From the time I can remember, my Aunt Denise would always tell me two things anytime I saw her. 1) never, under any circumstance should I get bangs or she'll kill me. And 2) whoever I marry will be in love with my curly hair almost as much as he loves me.
She was right about the second one, and I know she'd make good on the first one, so I've never had bangs.

But this shout out goes to Jake Thompson.
Edward Scissorhands wishes he was as good as this guy.
He is the co-owner of Lunatic Fringe in Sugarhouse, south of Salt Lake and when I was down visiting my sister, I had the profound opportunity to have him cut my hair.
As you can tell by my stupid, little smile, I was pretty excited about gettin' my hair did by him.


He had a lot of hair to work with. The longest layer was only a mere 5 or 6 inches from my waist.
Jake is so good at what he does, took him less than 30 minutes from the first cut of the scissor to make the frizz on my head a thing of beauty again.
We bonded over the fact that we both have been blessed/cursed with naturally curly hair. And how during our formidable years of teenage scrutiny, we had no idea how to tame the wild beast on top of our heads. I actually wore my hair up in a bun from about the middle of 7th grade until I was going into 10th grade. All because two boys in my English class thought it was soooooo funny to throw mini paper airplanes into the bucket of fuzz that was my hair.
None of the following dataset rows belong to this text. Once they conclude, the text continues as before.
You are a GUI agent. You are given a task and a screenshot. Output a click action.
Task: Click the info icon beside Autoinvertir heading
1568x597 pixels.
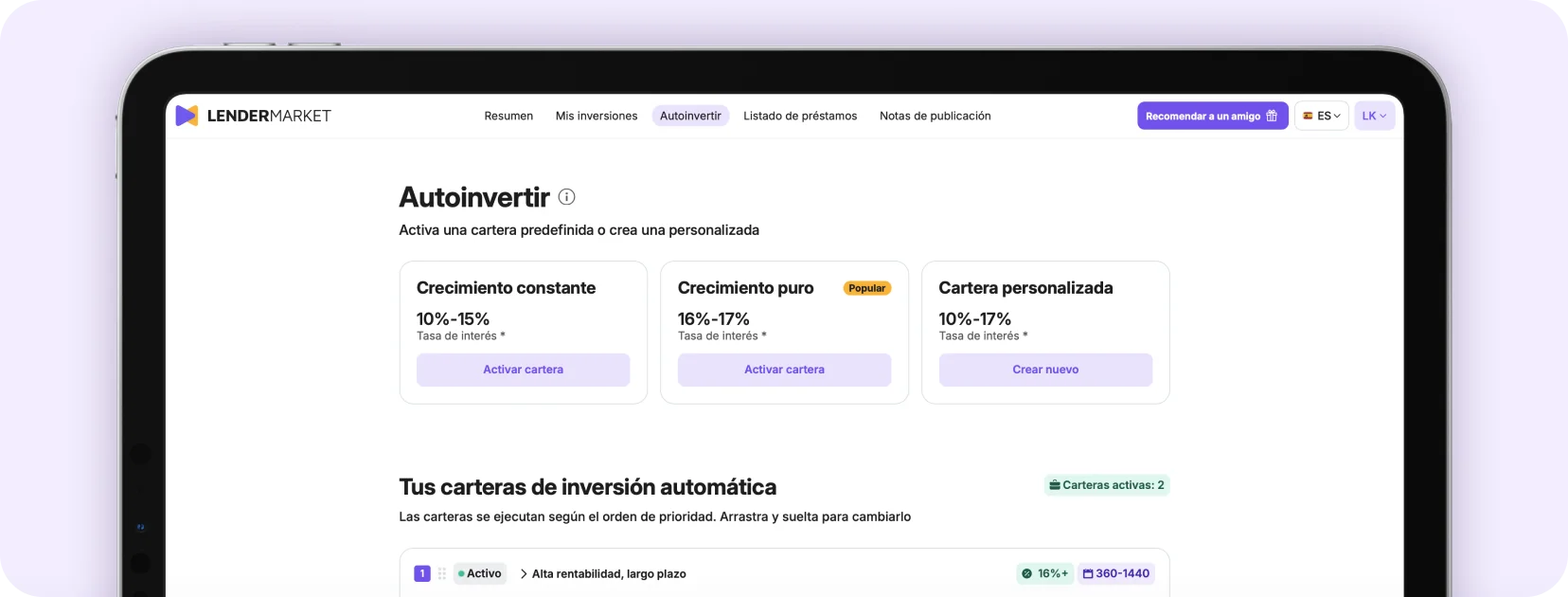[566, 197]
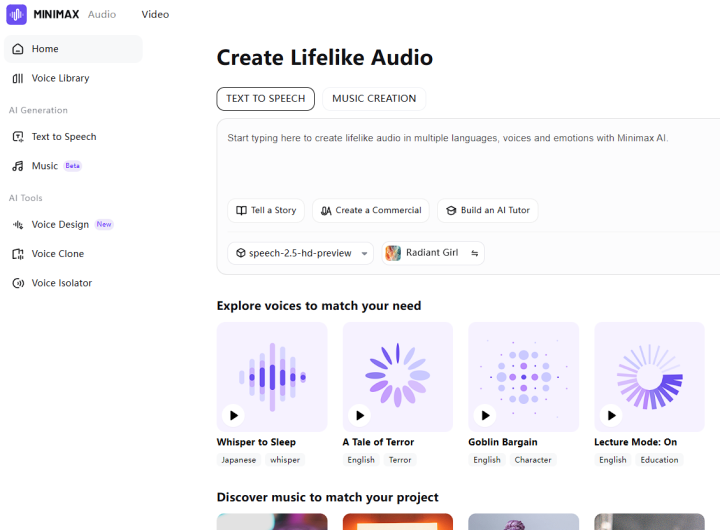Select the Text to Speech tab
The image size is (720, 530).
pyautogui.click(x=265, y=99)
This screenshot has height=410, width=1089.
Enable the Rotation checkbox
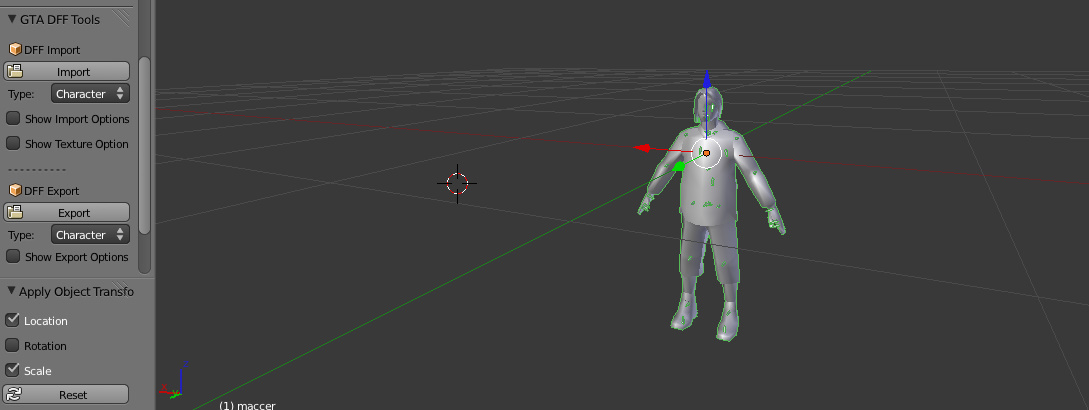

True story.


He called me "love", the entire time.
"Alright, Love, what would you like to see done?"
"Come back with me, Love, and we'll condition your hair."
I loved that.


If you are within a thousand mile radius of this guy, go to him for all your hair needs.
He's classy, quietly funny, and knows hair like Columbus knew the world was round. And he'll go to the ends of the earth to make sure you're happy with your hair.

Wednesday, January 11, 2012

so this was christmas

I know Christmas was like, last year already, but I am now going to make you sit there and look at our pictures.

And just so you know, one of my New Year's Resolutions is to not procrastinate.

I'll start working on that tomorrow.


That wasn't that bad. But I did leave out about a hundred other photos.

Spoiler alert:

That's not the real Santa in that picture. It's Aaron.

There's a family where his parent's live, who every year, have someone dress-up like the jolly, old man and deliver the gifts, while they hide off in a corner somewhere, watching.

This year they benevolently chose Aaron to fill the black boots.

We, of course took full advantage of him being dressed up like Old St. Nick around 11p.m. on Christmas Eve; which included him running down the sidewalk of a busy street at a full sprint, for about a quarter mile. I don't think I could have laughed any harder. We are now wanting to invest in our own Santa suit to continue with some sort of tradition.